Chief U.S. District Court Judge Troy A. Nunley waited until a temporary restraining order was about to expire before announcing he has issued a preliminary injunction preventing the Nexstar Media Group-Tegna merger from moving forward.
The ruling issued Friday puts the merger on hold while the antitrust case moves forward in court.
In the 52-page ruling, Nunley outlined multiple reasons for his decision to keep the two companies separate, including that it would cause “irreparable harm” to DirecTV and eight states, including Colorado, the plaintiffs in the case.
The harms outlined in the ruling include job cuts and a decrease in the quality of news in markets impacted by combined stations, and price hikes in the form of increased retransmission fees to companies like DIrecTV.

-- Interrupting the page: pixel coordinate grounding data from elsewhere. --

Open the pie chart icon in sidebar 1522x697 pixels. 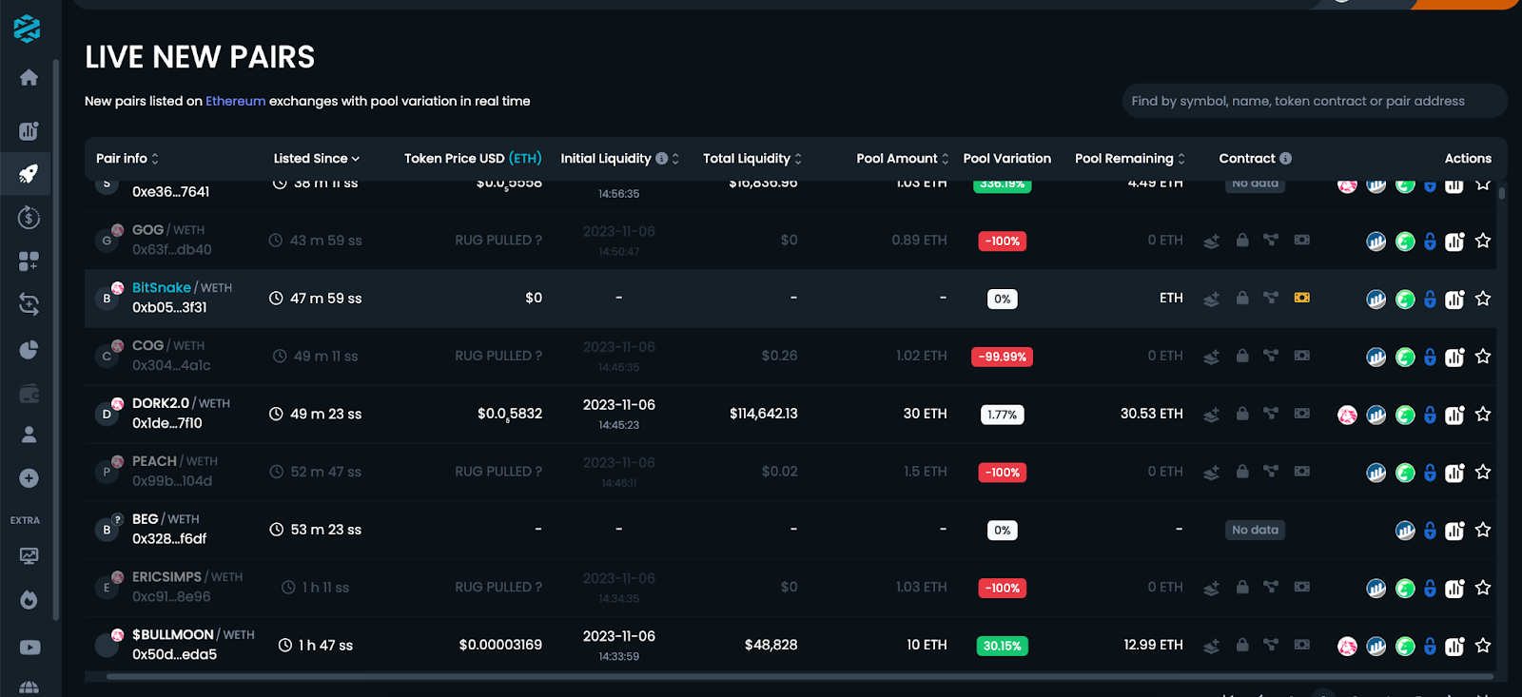click(x=29, y=350)
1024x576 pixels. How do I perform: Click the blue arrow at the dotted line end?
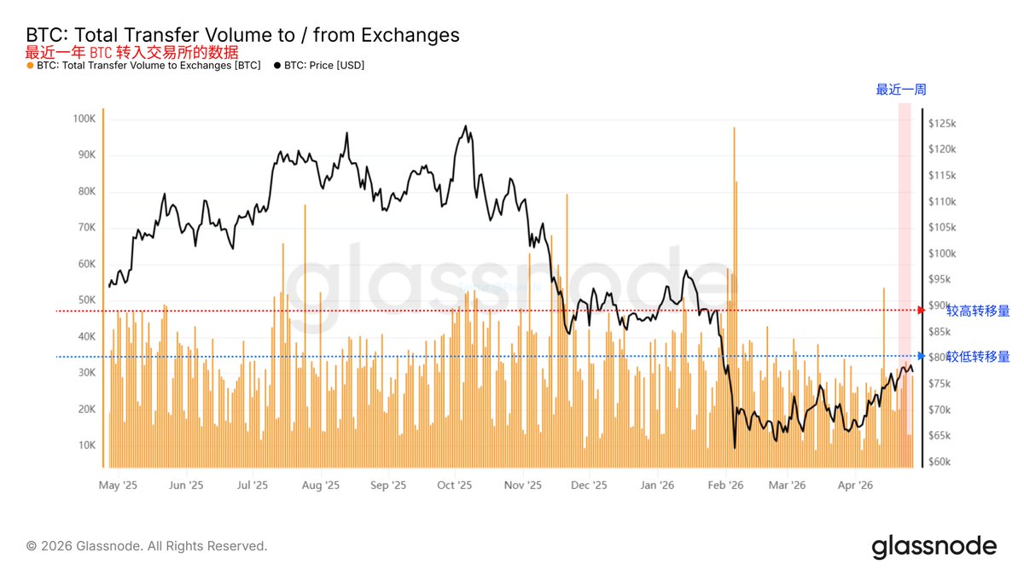tap(921, 356)
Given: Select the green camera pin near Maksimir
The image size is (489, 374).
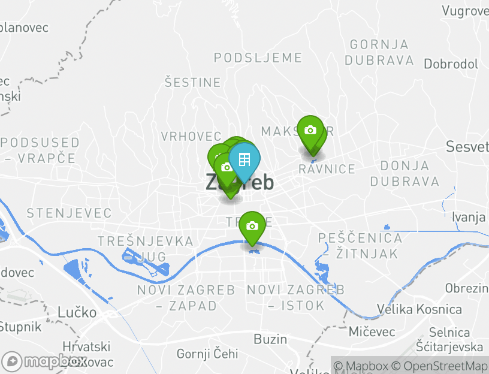Looking at the screenshot, I should tap(310, 131).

Arguments in support and opposition to an injunction happened on April 7, in a Sacramento courtroom.
Shortly after the ruling was released Friday, California Attorney General Rob Bonta issued a statement that said, in part, “This merger is illegal, plain and simple. The federal government may have thrown in the towel, but we’ll keep fighting for consumers, for workers, for affordability, and for our local news.”
The $6.2 billion merger could have widespread impact on the Denver television market if allowed to proceed. Nexstar Media Group wanted to combine KDVR Fox31 and KUSA 9News, two of the top stations in the market.
Colorado Attorney General Phil Weiser posted a statement on X Friday that said in part, “Our case will prevent cable price hikes, keep in place quality broadcast programs and news offerings, and protect diversity of views.”
The Department of Justice signed off on the merger in March, after Federal Communications Commission chair Brendan Carr granted a waiver of the agency’s broadcast ownership rule limiting how many stations a company can own to 39% of the national audience. The merger would give Nexstar 80%.
The day after the merger closed, Tegna stations started ending all local programs with the Nexstar copyright, a practice that stopped after the judge issued an emergency temporary restraining order halting the merger.
When Nunley issued the emergency temporary restraining order on March 27, the judge noted that the merger would make Nexstar the owner of two or even three of the “Big Four” local affiliates in 31 local television markets. Once that occurs, Nunley wrote, multichannel video programming distributors such as DirecTV would have to comply with Nexstar’s demands for higher broadcast fees or risk leaving subscribers potentially unable to watch things like Sunday NFL football games.
Nunley extended the order on April 10.
Nexstar CEO Perry Sook on March 26 held a companywide meeting inside the Tegna station WFAA-TV in Dallas that was broadcast to Tegna and Nexstar stations across the country, where he outlined plans for the merger, including potential layoffs and station consolidations.
In Friday’s decision, Nunley wrote, “Ultimately, because Plaintiffs raise a likelihood of success on the merits of their claims and establish irreparable harm absent an injunction, the Court finds the public interest favors a hold-separate order.”
The preliminary injunction to keep the companies separate through the course of the case will start on April 21, and the temporary restraining order will continue until then.
In the meantime, the judge outlined ways the two businesses should move forward. He said Tegna should continue operating as a separate business from Nexstar by putting in controls to prohibit the sharing of sensitive information. He also said Nexstar must ensure Tegna appoints or reappoints leadership, and must assure those individuals aren’t current Nexstar employees, or people who worked for Nexstar in the previous six months.
Sook was asked about the temporary restraining order following the April 7 hearing, he had no comment.